IBM Support

Setting up two-node Db2 HADR Pacemaker cluster with fencing on Microsoft Azure

How To


Summary

This document provides an alternate Db2 HADR configuration with Pacemaker without using a third lightweight host as a quorum device (Qdevice) arbitrator. It discusses the pros and cons of the alternative setup with fencing only, thereby guiding the choice to the user based on cost vs recovery time tradeoff.

Objective

The objective of this document is to detail an alternative to the two-node HADR + quorum device best practice Pacemaker solution detailed in the IBM Documentation here: Quorum devices support on Pacemaker - IBM Documentation

On Microsoft Azure, you do not necessarily need to configure a quorum device on a third host.  Instead, you can configure fencing as described in this document. 

The advantage of configuring a two-node HADR Pacemaker cluster with fencing is that it removes the requirement of a third host for the quorum device, thus reducing on-going cost. 

The disadvantage is that the longer recovery time from primary host failure due to the added time it takes to successfully fence the failed host from the cluster. Based on our internal test result in a controlled environment, it can take up to 6 times longer to recover from a primary host failure with fencing compared to when using a quorum device host.  To compensate for this, the HADR_PEER_WINDOW value of all databases must be set to at least 300 seconds. 

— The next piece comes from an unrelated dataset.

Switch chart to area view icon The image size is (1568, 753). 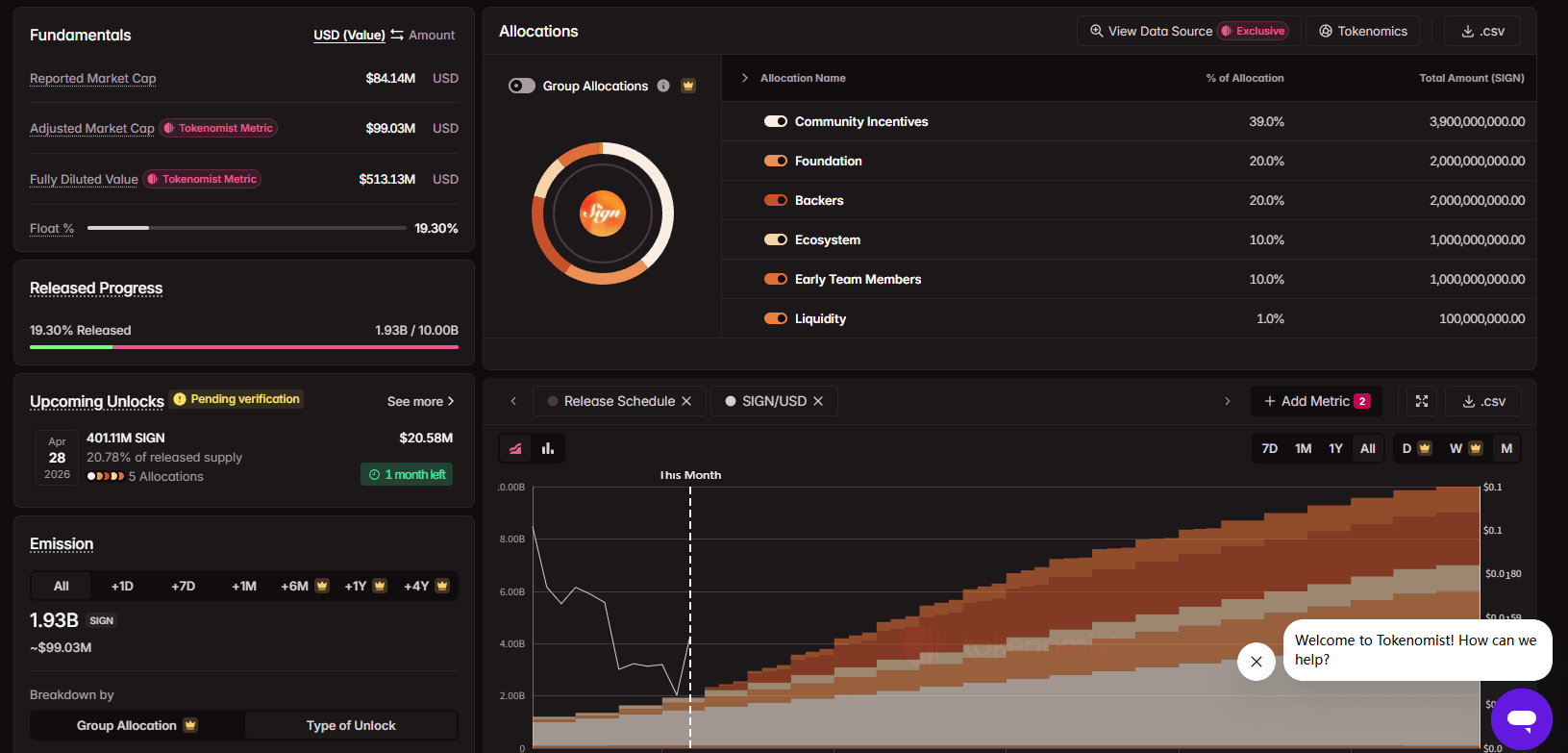pos(516,448)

The choice of configuration should be based on your specific business requirements by taking recovery time and cost of implementation into account.  Fencing on Microsoft Azure is done via the fence_azure_arm agent. The fence_azure_arm is a Fencing agent for Azure Resource Manager. It uses Azure SDK for Python to connect to Azure.

Db2 does not include the Fencing Agent for Azure in the Db2 installation image. You must download the package for the Azure Fencing Agent from following website:

https://www-01.ibm.com/marketing/iwm/platform/mrs/assets?source=mrs-db2pcmk&_ga=2.31425788.296289340.1604345966-344484498.1579133947%C2%A0

To install the fencing agent, perform the following steps:

1. Download the latest version of the Azure fencing agent, e.g. Db2_Azure_fence_agent_4.7.1-3_noarch.tar.gz from above website. 

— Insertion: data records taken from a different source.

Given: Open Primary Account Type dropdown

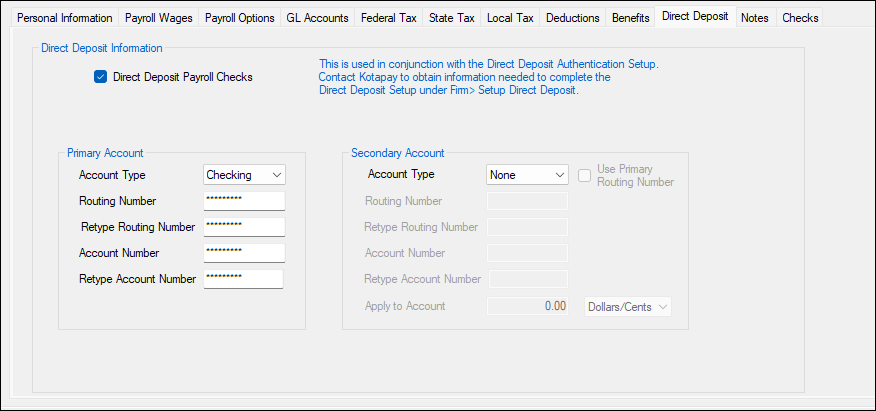Looking at the screenshot, I should click(x=244, y=175).
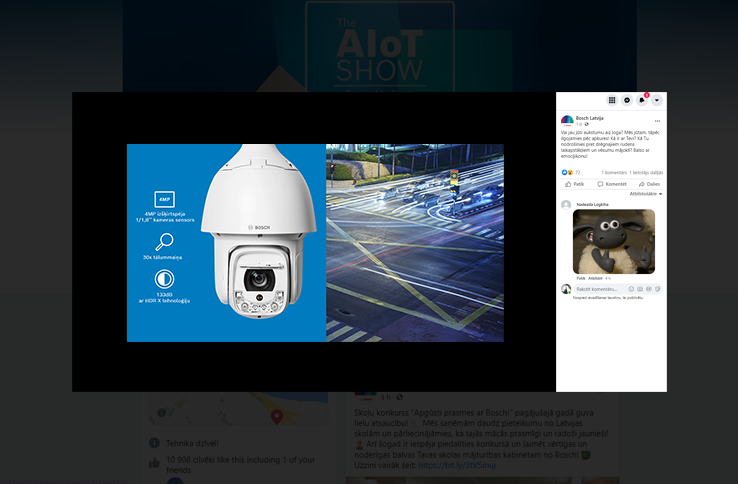The image size is (738, 484).
Task: Expand the Atbilstošākie comment sorting dropdown
Action: point(645,194)
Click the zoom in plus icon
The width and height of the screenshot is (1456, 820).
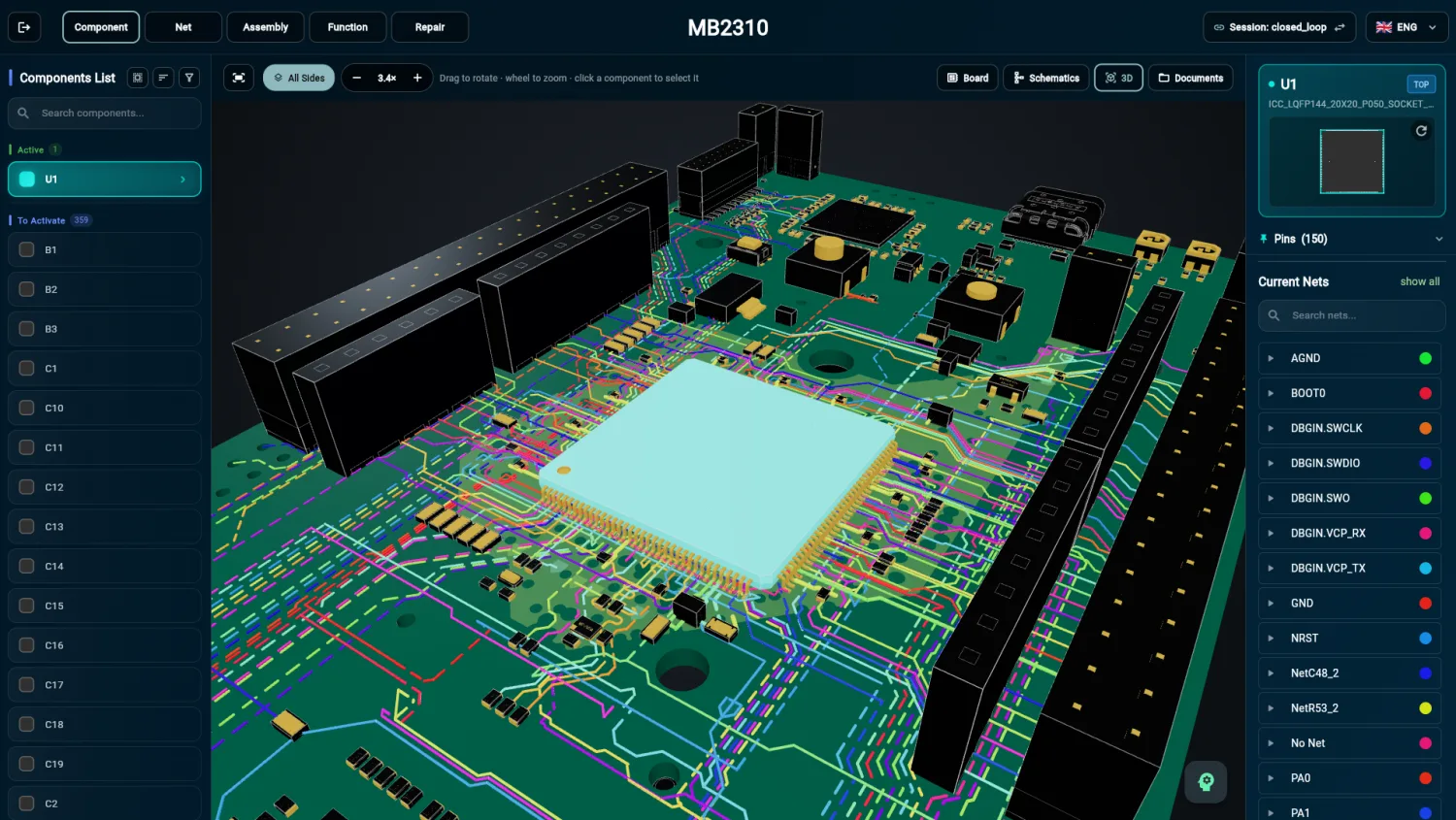click(x=417, y=78)
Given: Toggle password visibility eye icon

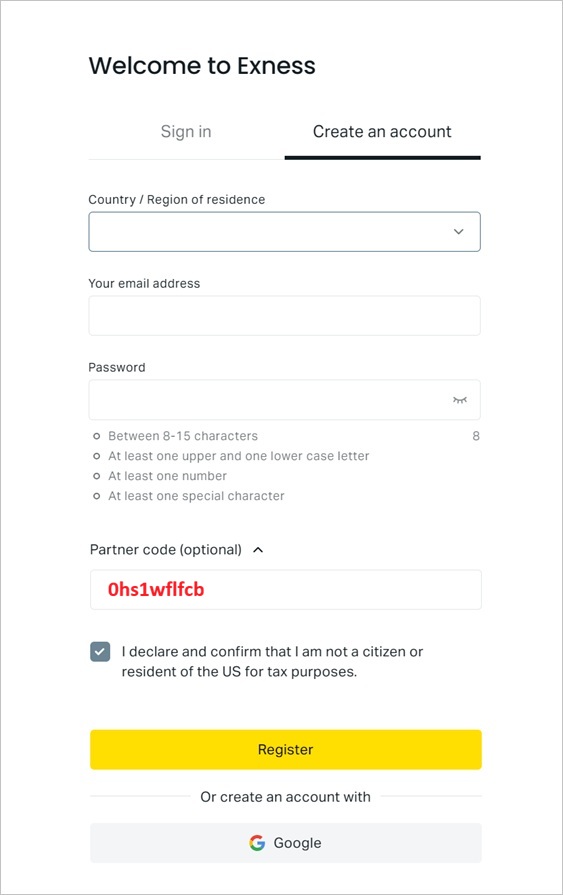Looking at the screenshot, I should tap(460, 400).
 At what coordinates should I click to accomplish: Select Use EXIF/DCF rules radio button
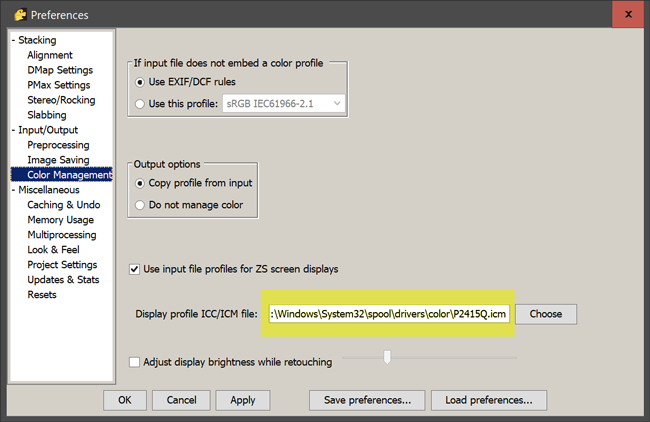(x=141, y=81)
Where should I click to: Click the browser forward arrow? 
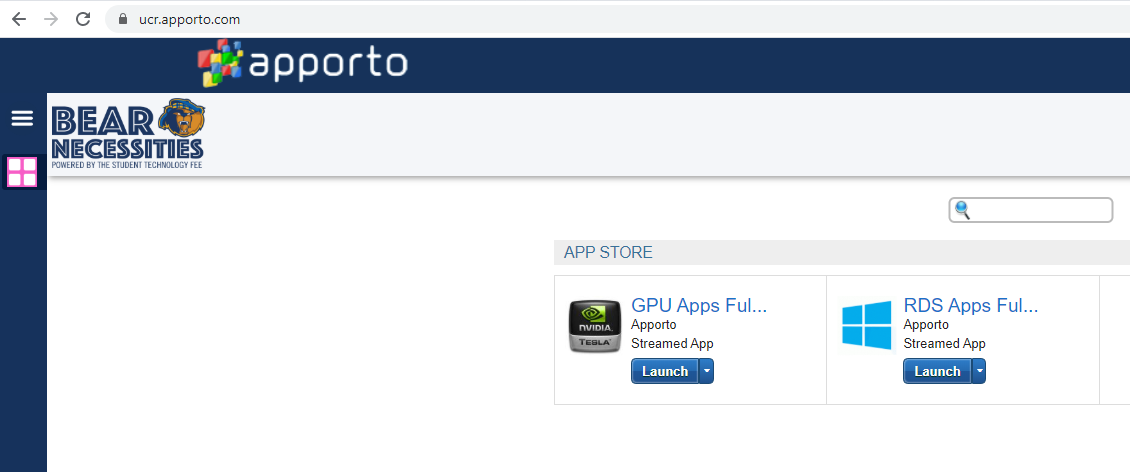click(x=51, y=19)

2. Unpack the archive by using the following command: tar -zxf Db2_Azure_fence_agent_4.7.1-3_noarch.tar.gz

The above creates the directory Db2_Azure_fence_agent_4.7.1-3_noarch.

3. Install the rpm

Switch to the above directory, followed by the operating System identifier and issue the following command:

For SLES:  zypper install --allow-unsigned-rpm *.rpm

For RHEL:  dnf install *.rpm

Note:

The fencing agents must be installed on both nodes in the cluster.

Once installed, follow the steps below to configure a two host HADR Pacemaker cluster with fencing on Microsoft Azure.

Environment

Refer to the following IBM Documentation page for a list of platforms supported by Pacemaker, these same restrictions apply here: Restrictions on Pacemaker - IBM Documentation

Steps

1. Refer to the “Configuring a clustered environment using the Db2 cluster manager (db2cm) utility” page of the IBM Documentation to deploy the automated HADR solution: Configuring a clustered environment using the Db2 cluster manager (db2cm) utility - IBM Documentation

2. Create Azure Fence agent STONITH device that uses a service principal to authorize against Microsoft Azure. Follow these steps to create a service principal.

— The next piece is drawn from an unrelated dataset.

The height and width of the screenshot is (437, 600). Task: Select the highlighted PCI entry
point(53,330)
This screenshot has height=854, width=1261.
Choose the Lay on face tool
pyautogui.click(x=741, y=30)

  • Go to https://portal.azure.com
  • Open the Azure Active Directory” on the right menu.
    Go to Properties and make a note of the Directory ID. This is the tenant ID.
  • Click ”App registrations”
  • Click “New registration”
  • Enter a Name, for example “PCMK1”
  • Select "Accounts in this organization directory only"
  • Select Application Type "Web", enter a sign-on URL (for example http://localhost) and click Add
    The sign-on URL is not used for the Pacemaker setup and can be any valid URL like http://localhost.
  • Select “Certificates and secrets”, then click “New client secret”
  • Enter a description for a new key, select "Never expires" and click “Add”
  • Make a note on the Value. It is used as the password for the service principal
  • Select “Overview”. Make a note on the Application ID. It is used as the username (login ID in the steps below) of the service principal

For details, refer to the following tutorial: https://docs.microsoft.com/en-us/azure/active-directory-b2c/tutorial-register-applications?tabs=app-reg-ga

Create a custom role for the fence agent

The service principal does not have permissions to access your Azure resources by default. You need to give the service principal permissions to start and stop (power-off) all virtual machines of the cluster. If you did not already create the custom role, you can create it using PowerShell or Azure CLI on one of the machines in the cluster.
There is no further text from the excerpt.